Exercise directions: According to the text on segment and offset addressing, what must be enabled to use the memory above 1 meg?

Text for analysis:
Start of Block
OFFSET  = SEGMENT*16
SEGMENT = OFFSET /16    ;note that the lower 4 bits are lost

                 
SEGMENT * 16    |0010010000010000----|  range (0 to 65535) * 16
 +                    
OFFSET          |----0100100000100010|  range (0 to 65535)
 =
20 bit address  |00101000100100100010|  range 0 to 1048575 (1 MEG)
                 └───── DS ─────┘
                     └───── SI ─────┘
                     └─ Overlap─┘

 This shows how DS:SI is used to construct a 20 bit address.

Segment registers are: CS, DS, ES, SS. On the 386+ there are also FS & GS

Offset registers  are: BX, DI, SI, BP, SP, IP.  In 386+ protected mode, ANY
        general register (not a segment register) can be used as an Offset
        register.  (Except IP, which you can't access.)

    CS:IP => Points to the currently executing code.
    SS:SP => Points to the current stack position.
    
──────────────────

    If you'll notice, the value in the SEGMENT register is multiplied by
    16 (or shifted left 4 bits) and then added to the OFFSET register.
    Together they create a 20 bit address.  Also Note that there are MANY
    combinations of the SEGMENT and OFFSET registers that will produce the 
    same address.  The standard notation for a SEGment/OFFset pair is:

────
SEGMENT:OFFSET or A000:0000 ( which is, of course in HEX )

    Where SEGMENT = 0A000h and OFFSET = 00000h.  (This happens to be the 
    address of the upper left pixel on a 320x200x256 screen.)
────

    You may be wondering what would happen if you were to have a segment
    value of 0FFFFh and an offset value of 0FFFFh.  

    Take notice: 0FFFFh * 16 (or 0FFFF0h ) + 0FFFFh = 1,114,095, which is 
      definately larger than 1 MEG (which is 1,048,576.)

    This means that you can actually access MORE than 1 meg of memory!  
    Well, to actually use that extra bit of memory, you would have to enable
    something called the A20 line, which just enables the 21st bit for
    addressing.  This little extra bit of memory is usually called
    "HIGH MEMORY" and is used when you load something into high memory or
    say DOS = HIGH in your AUTOEXEC.BAT file.  (HIMEM.SYS actually puts it up
    there..)  You don't need to know that last bit, but hey, knowledge is 
    good, right?
End of Block
Dataset excerpt:
Start of Block
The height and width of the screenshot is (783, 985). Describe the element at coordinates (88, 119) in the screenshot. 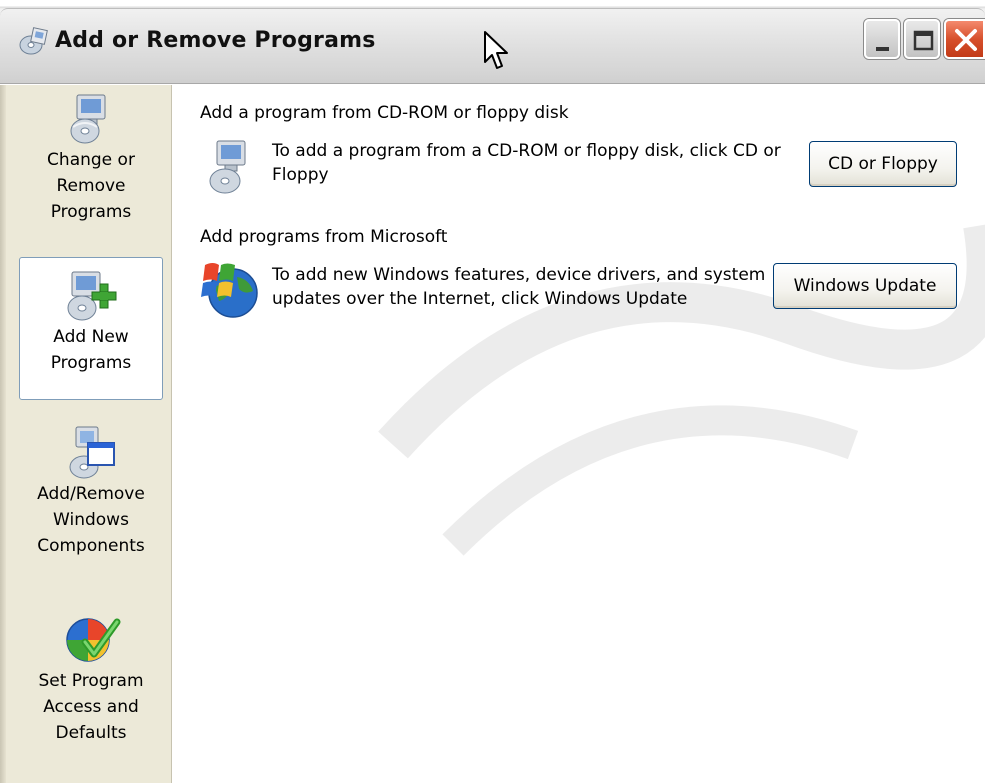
End of Block
Written reply: The A20 line, which enables the 21st bit for addressing.